By Dylan Childs
Editor, the Gauntlet,
Upon reading the editorial in last Thursday’s paper concerning the Robert Dziekanski tragedy [“Mounties need to cool heels,” editorial, Nov. 22 Gauntlet], I furiously threw down the Gauntlet to the floor. It was like I was in some kind of dramatic movie. Despite having the benefit of making me feel important, I feel obligated to attack the editorial on the grounds of it being an ignorant rehashing of knee-jerk sentiments. The guillotine of blame in the editorial falls squarely on the necks of the RCMP officers. It is so easy for the media to blame the RCMP in this situation.

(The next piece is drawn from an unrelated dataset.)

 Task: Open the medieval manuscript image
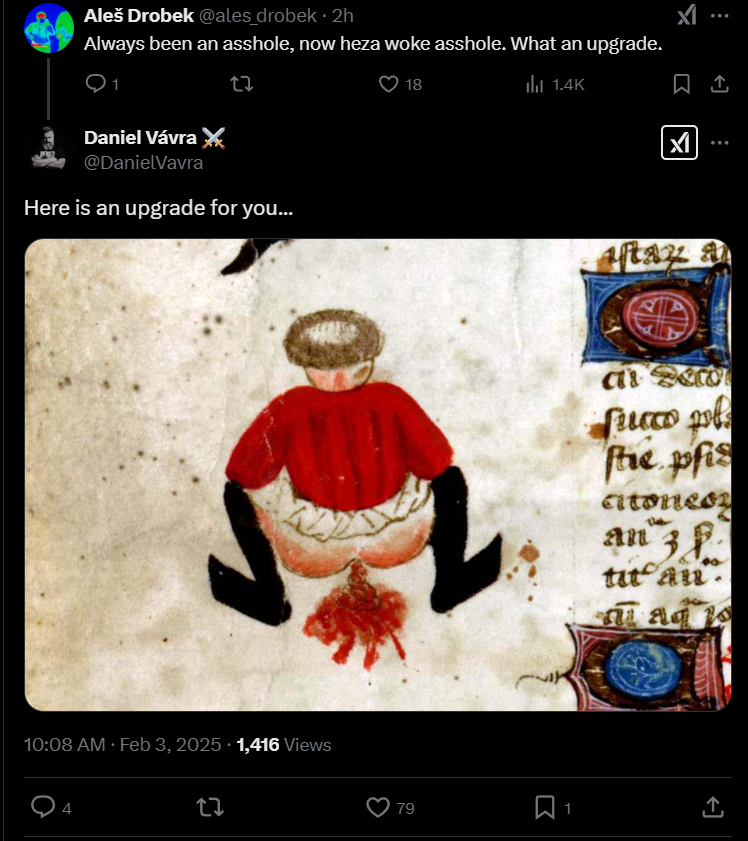(x=378, y=475)
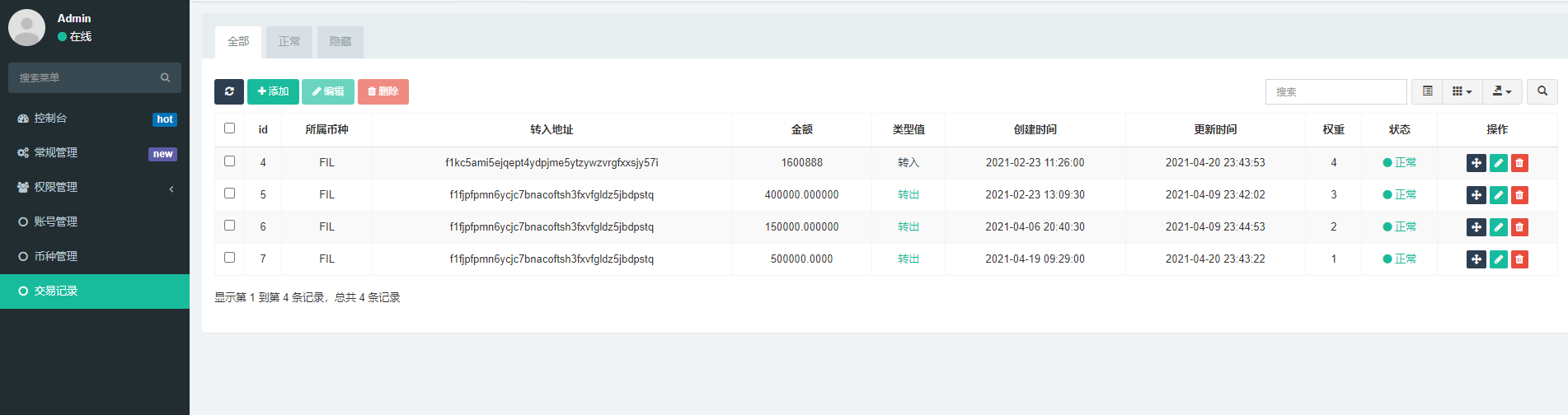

What the editorial neglected to emphasize is that the RCMP officers are told that the taser is a nonlethal and completely safe weapon by their trainers, and I assume they believe them, considering they are obligated to be “tased” themselves before the weapon is issued. In the Dziekanski case, RCMP officers were called in to remove what the airport officials called a threat to security. Contrary to popular belief, the RCMP are not power-crazed terrors to society; what the officers did was a mistake. But as a testament to the monumental responsibility members of the RCMP carry, when they make a mistake people including the officers can die, and when a newspaper editor makes a mistake, all he does is deliver an uninspired, automatic and reactionary article to the public.
Dylan Childs
[Ed. note: While the United Nations’ recent torture classification of the stun gun might be going slightly overboard, something in the RCMP’s training program is flawed severely enough to prove a supposedly non-lethal tool to be deadly. The RCMP chose to issue these weapons. It must now face the repercussions of inadequate training or poor judgment, regardless of whether blame lands on the organization or the individual officers involved. All this without even mentioning the grossly inappropriate use of the video tape capturing the event.]